During the 1850s, centrifugal machines were installed to separate molasses from the sugar. In 1869, a steam engine was installed to grind the cane when the water failed. Other improvements were made periodically until 1897, when the factory was completely remodeled and modernized for the last time.
In 1913, Koloa Plantation build a new mill in Pa‘a, about a mile east of this monument site, where there was room for expansion. Some of the machinery was moved to the new factory and the monument site was abandoned after 72 years of operation.
Visible today are the remnants of the boiling house built in 1841. The stone chimney was the furnace, fueled by the bagasse, the residue of the cane plant after grinding. Flues directed the hot gasses to boiling pans in which cane juice was boiled until sugar crystals formed. After cooling the mass of crystals was separated in a centrifuge to produce raw or unrefined sugar.
The Sculpture. The concrete sculpture is circular, to suggest a mill stone opened to reveal the bronze figures inside. It is oriented to call attention to the remnants of the 1841 mill. The figures represent the eight principal ethnic groups that created the sugar industry and Hawaii’s unique society.
The artist, Jan Fisher, says: “I hoped to capture the faces and stances, the dignity and strength of these people. The workers are dressed as they might have been during their earliest years in Hawaii. The group expresses the cooperation between diverse peoples which made possible the development of the sugar industry and perpetuated the aloha spirit of the native Hawaiians.”
The first figure on the left is a Hawaiian, representing the first sugar workers. He wears a malo, holds an o‘o and sits next to his poi dog. In the background, riding upon a horse, is a Caucasian, representing the North American and European entrepreneurs and managers who started and developed the industry. Next is a Puerto Rican man carrying sugarcane. Beside him, a Chinese man squats to pick up his hoe, attired in laborer’s clothing of the Ming Dynasty.
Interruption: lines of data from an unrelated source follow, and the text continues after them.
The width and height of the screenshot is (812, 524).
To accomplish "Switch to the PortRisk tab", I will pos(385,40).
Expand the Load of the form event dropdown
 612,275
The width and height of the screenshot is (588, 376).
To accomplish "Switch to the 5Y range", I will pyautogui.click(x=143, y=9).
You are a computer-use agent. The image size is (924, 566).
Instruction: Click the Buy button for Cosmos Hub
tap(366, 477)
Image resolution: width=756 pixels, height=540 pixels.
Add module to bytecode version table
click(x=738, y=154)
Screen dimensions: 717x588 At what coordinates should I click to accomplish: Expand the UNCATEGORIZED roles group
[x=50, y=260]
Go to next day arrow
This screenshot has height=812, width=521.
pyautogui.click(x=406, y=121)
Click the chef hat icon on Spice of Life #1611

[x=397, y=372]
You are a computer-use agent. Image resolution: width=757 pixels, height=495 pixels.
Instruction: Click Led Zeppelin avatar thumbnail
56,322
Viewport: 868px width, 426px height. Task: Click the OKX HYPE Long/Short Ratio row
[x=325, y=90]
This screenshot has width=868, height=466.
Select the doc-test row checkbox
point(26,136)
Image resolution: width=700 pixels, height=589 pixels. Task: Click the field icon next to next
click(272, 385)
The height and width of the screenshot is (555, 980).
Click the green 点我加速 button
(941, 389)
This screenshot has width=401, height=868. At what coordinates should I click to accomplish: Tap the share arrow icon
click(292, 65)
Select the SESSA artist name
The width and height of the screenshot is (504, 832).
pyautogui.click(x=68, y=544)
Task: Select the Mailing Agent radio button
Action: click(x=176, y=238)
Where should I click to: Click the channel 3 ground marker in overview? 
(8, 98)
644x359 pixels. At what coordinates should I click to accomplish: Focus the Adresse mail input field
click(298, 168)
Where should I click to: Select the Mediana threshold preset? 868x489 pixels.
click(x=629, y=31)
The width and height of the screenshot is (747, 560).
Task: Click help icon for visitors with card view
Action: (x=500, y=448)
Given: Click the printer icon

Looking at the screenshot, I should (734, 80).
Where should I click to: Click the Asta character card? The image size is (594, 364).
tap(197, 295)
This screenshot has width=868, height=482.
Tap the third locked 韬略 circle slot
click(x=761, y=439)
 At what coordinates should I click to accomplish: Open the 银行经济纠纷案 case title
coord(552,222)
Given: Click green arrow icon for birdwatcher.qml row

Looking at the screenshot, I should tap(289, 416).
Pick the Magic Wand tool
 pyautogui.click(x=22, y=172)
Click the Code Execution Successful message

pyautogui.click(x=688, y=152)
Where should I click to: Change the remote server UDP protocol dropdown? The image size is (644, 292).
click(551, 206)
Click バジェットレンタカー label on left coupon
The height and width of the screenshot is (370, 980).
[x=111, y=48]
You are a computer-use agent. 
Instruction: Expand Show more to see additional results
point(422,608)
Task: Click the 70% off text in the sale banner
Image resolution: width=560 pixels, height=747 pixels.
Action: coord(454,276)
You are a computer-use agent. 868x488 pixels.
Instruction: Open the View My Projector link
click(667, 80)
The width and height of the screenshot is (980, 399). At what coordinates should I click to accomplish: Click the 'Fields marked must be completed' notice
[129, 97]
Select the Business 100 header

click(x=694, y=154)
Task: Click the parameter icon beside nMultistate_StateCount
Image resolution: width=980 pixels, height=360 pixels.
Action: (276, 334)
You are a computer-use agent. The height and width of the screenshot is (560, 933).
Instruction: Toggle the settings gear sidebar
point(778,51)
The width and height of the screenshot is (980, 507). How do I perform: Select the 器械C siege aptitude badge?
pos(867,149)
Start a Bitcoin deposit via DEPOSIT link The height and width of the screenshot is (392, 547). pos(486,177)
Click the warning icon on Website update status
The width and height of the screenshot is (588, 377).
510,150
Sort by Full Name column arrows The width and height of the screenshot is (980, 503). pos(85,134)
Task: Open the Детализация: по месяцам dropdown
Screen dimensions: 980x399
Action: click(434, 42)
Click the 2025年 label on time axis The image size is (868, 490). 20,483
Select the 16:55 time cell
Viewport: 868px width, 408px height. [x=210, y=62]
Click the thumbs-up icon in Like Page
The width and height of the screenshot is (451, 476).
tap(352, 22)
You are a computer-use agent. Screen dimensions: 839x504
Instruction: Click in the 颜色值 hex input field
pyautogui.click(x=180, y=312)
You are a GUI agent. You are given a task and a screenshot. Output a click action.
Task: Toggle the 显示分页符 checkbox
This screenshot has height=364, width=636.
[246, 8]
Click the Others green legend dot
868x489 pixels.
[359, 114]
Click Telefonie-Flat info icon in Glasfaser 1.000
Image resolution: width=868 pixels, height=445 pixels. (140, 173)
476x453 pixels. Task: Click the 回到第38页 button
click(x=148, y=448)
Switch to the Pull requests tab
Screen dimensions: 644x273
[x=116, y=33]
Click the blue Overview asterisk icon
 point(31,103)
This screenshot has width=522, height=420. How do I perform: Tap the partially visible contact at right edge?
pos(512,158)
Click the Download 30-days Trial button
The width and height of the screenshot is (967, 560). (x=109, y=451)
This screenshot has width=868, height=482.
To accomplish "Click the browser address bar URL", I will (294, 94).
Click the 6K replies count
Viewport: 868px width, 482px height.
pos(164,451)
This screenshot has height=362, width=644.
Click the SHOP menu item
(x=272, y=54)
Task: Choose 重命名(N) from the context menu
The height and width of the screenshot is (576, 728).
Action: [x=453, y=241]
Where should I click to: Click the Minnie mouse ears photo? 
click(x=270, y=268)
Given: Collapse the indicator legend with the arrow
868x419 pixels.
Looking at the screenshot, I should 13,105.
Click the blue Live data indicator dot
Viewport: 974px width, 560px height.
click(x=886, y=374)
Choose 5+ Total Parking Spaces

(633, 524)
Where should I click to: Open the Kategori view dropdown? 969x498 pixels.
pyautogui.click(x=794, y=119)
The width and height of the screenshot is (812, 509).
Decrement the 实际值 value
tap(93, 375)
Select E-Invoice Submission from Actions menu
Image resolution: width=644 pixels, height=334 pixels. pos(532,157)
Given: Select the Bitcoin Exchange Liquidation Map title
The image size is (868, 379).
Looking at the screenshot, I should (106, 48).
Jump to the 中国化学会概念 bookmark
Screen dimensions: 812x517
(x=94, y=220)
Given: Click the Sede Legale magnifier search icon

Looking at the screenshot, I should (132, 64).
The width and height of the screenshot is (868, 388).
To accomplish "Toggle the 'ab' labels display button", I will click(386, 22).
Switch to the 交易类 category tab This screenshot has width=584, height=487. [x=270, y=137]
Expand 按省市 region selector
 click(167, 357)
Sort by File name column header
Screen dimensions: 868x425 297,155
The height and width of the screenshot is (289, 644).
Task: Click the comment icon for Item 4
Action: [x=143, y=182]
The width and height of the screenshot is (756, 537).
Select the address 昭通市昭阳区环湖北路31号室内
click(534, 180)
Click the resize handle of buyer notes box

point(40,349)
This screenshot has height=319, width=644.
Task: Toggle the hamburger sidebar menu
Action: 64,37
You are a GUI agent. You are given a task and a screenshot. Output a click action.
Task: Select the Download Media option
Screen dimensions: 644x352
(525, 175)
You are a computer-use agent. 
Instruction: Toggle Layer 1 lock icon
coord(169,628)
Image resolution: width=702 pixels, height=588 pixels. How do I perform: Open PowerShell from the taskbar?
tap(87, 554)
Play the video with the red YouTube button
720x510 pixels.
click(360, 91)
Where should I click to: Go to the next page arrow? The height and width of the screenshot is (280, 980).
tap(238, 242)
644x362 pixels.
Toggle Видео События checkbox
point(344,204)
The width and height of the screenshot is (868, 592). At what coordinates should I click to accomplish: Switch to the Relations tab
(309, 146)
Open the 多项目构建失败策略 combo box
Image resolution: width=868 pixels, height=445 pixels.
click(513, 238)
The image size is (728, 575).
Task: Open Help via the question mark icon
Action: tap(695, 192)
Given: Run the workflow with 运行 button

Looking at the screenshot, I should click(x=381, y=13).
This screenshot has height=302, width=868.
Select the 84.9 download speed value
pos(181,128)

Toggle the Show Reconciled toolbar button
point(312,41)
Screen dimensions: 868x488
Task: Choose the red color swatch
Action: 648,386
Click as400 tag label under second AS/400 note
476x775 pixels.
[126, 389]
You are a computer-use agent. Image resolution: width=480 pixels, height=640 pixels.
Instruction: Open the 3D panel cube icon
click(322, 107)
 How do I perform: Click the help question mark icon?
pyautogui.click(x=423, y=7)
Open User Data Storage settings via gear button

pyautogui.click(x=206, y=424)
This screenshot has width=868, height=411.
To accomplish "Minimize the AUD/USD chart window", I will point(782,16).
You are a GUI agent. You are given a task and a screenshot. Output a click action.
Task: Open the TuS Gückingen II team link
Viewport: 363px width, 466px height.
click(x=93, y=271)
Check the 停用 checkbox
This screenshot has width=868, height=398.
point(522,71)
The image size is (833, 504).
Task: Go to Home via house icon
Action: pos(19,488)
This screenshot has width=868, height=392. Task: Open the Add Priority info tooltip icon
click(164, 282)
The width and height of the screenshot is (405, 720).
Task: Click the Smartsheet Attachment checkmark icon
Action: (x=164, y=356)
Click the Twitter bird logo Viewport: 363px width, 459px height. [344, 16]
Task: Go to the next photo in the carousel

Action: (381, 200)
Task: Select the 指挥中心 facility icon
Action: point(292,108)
Then a Korean woman carries a large bundle of cane. A Japanese woman wears chikatabis to protect her feet and her face is shielded from the sun by a traditional hat. On her left a Portuguese woman stands barefoot, with headgear well suited for carrying any needful thing. Finally a Filipino, carrying a cane knife, represents the last major emigrant group to join the Hawaiian sugar industry.
The Monument. This monument was built under the direction of the Hawaii Sugar Monument Committee as part of the observance of the 150th anniversary of the Hawaiian sugar industry and Koloa Plantation held in Koloa on July 27, 1985.
Committee members were: (list of names)
Major funding for the monument was provided by: (list of names) Site donated by the Knudsen family.
Also contributing: (list of names)
In-Kind contributions were received from: (list of names)
The Artist. Jan Gordon Fisher.
Design and execution of the monument and sculpture are the work of Jan Fisher, of Brigham Young University—Hawaii, in Laeie, Oahu. He was awarded the commission by the Hawaii Sugar Monument Committee in competition with other local artists. He views the work as a personal expression of aloha to the people of Hawaii. “The figures pay tribute to the Hawaiians and to the immigrants who came to work for the sugar industry. Many of their descendants are my friends and colleagues.”